El joven parpadea sin comprender. Me pongo de rodillas frente a él y bajo la voz, hablando con pasión.

—¿Y por qué estáis luchando contra los rebeldes de los tejados? ¿Con Lyme, que fue uno de vuestros vencedores? ¿Con personas que antes eran vuestros vecinos, quizá incluso vuestra familia?

—No lo sé —responde el hombre, pero sigue apuntándome.

Me levanto y doy una vuelta en círculo lentamente para dirigirme a las metralletas.

—¿Y los de ahí arriba?

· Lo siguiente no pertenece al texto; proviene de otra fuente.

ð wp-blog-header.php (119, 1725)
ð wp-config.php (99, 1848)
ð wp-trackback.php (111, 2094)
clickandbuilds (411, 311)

Vengo de una ciudad minera. ¿Desde cuando matan así los mineros a otros mineros y después se disponen a acabar con los que consigan salir de entre los escombros?

—¿Quién es el enemigo? —susurra Haymitch.

—Estas personas —sigo, señalando a los heridos de la plaza— ¡no son vuestros enemigos! —exclamo, y me vuelvo hacia la estación de tren—. ¡Los rebeldes no son vuestros enemigos! ¡Todos tenemos un enemigo en común, y es el Capitolio! Es nuestra oportunidad de acabar con su poder, ¡pero necesitamos a todas las personas de los distritos para hacerlo!

Las cámaras están pegadas a mí cuando ofrezco mis manos al hombre, a los heridos, a los rebeldes reacios de todo Panem:

—¡Por favor, uníos a nosotros!

Mis palabras flotan en el aire. Miro a la pantalla esperando ver que muestran una especie de ola de reconciliación que recorre la multitud.

En vez de eso, veo cómo me disparan en la tele.